The 1998 Data Protection act came into place as a way to control the way personal information was handled and give rights to those who had data stored about them. Since then, technology has advanced dramatically giving rise to a new wave of companies hoarding valuable data that can be used in a multitude of ways–often illegally.
But a new change is coming that aims to put a stop to any potentially illegal practices or accidental mishandling of data.
As part of an EU directive, the laws surrounding data protection will become a lot more stringent in an attempt to protect user’s rights properly and put any wrongdoing that has been shown to still be prevalent.
The General Data Protection Regulation or “GDPR” is the name given to the new regulations that will govern all European Union members and anyone that chooses to conduct business with them.
The main purpose of these new GDPR rules is to give control over personal data back to the user and simplify the regulatory environment for international business by unifying the regulations within the EU.
What this means for you:
You are the controller and owner of any personal data that is stored on you and therefore have the right to request access to said data. Companies will be required to give you access to all of this information within one month or face potential fines.
You will also have the right to request that your information is deleted if it is no longer necessary for the purpose of why it was collected in the first place.

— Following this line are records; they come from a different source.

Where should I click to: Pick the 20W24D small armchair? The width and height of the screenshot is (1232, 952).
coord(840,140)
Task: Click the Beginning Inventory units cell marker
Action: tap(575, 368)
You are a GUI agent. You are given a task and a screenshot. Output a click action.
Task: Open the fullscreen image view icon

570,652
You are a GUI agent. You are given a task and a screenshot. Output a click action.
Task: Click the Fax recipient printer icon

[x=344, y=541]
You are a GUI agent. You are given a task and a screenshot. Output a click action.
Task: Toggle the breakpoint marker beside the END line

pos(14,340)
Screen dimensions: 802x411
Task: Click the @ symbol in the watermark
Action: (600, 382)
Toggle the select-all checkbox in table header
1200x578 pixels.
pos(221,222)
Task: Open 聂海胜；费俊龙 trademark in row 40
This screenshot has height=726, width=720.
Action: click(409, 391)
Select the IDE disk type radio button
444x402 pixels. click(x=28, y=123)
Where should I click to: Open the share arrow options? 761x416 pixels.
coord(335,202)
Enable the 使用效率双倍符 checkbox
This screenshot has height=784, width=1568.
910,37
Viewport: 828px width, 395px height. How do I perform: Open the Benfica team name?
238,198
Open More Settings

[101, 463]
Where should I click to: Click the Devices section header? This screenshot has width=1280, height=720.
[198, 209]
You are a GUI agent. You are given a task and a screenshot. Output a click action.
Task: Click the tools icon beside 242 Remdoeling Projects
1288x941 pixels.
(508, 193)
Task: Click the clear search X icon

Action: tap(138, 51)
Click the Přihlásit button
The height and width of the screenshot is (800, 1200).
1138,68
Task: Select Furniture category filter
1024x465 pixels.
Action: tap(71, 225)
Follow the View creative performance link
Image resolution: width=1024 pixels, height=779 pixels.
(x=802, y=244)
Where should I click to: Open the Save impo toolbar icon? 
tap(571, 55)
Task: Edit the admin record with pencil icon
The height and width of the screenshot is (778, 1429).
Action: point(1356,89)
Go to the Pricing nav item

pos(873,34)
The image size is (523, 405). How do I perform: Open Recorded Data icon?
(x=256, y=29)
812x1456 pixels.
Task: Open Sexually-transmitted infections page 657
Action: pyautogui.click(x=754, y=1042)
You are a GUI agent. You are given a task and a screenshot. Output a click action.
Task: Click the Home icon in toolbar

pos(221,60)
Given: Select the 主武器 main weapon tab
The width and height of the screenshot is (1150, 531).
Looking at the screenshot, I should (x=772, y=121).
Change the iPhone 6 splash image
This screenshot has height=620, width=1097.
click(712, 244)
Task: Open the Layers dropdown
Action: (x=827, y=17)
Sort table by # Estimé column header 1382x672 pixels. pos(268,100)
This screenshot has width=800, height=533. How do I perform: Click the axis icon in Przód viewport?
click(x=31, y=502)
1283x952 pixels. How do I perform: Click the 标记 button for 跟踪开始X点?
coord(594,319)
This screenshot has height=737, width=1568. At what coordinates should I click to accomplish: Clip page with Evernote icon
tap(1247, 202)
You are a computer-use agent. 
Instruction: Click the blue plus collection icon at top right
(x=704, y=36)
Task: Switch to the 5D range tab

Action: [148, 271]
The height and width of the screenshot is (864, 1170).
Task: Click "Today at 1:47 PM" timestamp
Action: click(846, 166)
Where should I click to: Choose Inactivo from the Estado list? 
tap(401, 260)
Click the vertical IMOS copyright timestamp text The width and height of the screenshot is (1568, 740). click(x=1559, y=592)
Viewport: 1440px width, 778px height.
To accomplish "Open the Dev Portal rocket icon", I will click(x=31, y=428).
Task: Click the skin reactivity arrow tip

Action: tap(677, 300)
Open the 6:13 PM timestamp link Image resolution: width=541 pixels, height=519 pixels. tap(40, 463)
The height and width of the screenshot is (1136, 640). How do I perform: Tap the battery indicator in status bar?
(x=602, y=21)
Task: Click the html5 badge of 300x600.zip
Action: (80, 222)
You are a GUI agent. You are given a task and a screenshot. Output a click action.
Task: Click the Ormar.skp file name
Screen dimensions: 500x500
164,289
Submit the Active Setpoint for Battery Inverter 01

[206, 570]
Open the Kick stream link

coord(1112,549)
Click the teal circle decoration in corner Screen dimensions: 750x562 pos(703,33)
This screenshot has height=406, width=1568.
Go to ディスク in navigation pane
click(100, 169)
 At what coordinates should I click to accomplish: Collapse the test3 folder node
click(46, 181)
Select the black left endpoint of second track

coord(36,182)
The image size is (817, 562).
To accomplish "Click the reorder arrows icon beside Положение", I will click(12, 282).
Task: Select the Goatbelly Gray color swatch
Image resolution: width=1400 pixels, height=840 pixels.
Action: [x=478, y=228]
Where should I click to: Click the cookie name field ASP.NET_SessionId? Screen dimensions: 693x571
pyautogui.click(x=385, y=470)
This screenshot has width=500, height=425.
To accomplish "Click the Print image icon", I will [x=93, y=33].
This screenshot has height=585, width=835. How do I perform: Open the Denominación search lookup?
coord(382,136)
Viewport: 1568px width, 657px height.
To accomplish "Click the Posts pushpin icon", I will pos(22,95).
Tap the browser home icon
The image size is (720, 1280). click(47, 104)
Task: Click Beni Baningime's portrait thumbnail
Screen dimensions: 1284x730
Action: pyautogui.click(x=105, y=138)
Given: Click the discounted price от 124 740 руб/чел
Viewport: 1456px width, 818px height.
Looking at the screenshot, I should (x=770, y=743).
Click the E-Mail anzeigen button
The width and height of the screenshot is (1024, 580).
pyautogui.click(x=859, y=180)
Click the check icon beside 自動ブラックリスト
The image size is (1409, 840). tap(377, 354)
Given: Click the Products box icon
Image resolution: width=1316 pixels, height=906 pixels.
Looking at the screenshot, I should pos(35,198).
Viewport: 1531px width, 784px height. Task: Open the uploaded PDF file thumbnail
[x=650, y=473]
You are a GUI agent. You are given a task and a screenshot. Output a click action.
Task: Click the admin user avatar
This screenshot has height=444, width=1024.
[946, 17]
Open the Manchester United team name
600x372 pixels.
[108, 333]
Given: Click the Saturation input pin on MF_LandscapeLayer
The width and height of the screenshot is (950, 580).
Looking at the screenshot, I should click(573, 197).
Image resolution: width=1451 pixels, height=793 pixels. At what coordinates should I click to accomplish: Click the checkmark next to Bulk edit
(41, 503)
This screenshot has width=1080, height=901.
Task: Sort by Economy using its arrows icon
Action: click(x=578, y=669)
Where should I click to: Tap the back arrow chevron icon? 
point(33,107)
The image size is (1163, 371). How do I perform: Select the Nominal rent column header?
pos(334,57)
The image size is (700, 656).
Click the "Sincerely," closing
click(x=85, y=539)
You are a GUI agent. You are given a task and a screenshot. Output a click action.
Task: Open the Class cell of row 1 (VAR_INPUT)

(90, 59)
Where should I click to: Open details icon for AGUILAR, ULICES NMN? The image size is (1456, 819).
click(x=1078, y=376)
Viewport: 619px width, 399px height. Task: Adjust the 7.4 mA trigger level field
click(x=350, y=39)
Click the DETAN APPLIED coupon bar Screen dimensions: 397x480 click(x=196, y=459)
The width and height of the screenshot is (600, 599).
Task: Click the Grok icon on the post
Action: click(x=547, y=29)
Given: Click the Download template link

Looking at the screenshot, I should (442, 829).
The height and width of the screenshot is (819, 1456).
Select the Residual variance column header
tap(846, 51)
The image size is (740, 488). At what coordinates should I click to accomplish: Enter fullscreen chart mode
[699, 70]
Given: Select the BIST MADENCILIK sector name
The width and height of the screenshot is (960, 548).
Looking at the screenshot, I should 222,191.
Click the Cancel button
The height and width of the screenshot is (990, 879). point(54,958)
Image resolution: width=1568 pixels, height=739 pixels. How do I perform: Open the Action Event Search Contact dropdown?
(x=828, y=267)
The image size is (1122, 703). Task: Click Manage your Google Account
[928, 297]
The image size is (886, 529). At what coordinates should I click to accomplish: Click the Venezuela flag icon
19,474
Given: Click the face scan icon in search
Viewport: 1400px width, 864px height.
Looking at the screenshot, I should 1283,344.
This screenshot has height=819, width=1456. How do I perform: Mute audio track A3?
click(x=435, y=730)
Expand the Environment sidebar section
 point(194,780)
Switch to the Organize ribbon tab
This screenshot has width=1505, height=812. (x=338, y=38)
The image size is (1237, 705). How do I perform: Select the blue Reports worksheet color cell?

Your rights are also protected under this law if a data breach was to occur. These new regulations will make it easier to file a claim against the company if your data is mishandled or wasn’t sufficiently secured in compliance with GDPR standards.
What this means for businesses:
If your business handles personal data, then you must protect yourself in full compliance with the law.
There are lots of different services that you can make use of that help to make you compliant and aid in protecting you in the event of a data breach.
For those who handle extremely sensitive information such as lawyers and doctors, the importance of ensuring compliance should be number one on your priority list as the fines for mishandling personal information in these circumstances can have extremely serious consequences
Consent must also be given to you by the data controller that you are legally allowed to hold and use this information.
If a company is found to have mishandled or not protected a user’s personal information to the full standards of the law then stringent penalties will be enforced to prevent the same practice from happening again.
The fines vary in severity from written warnings and regular audits to as much as 4% of a company’s global annual turnover.
These fines are hefty and could have a serious impact on a company’s future if they were to be enforced in the instance of a data protection crime. They are however a necessary addition to the law in order to act as a deterrent to those who may choose not to consider citizens' rights when conducting business.
GDPR comes into place on May 25th, 2018 and up to this point, businesses have been given plenty of time to prepare themselves to be compliant. With these new regulations, the hope is that companies will be dissuaded from illegal practice and will consider the rights of users much more seriously.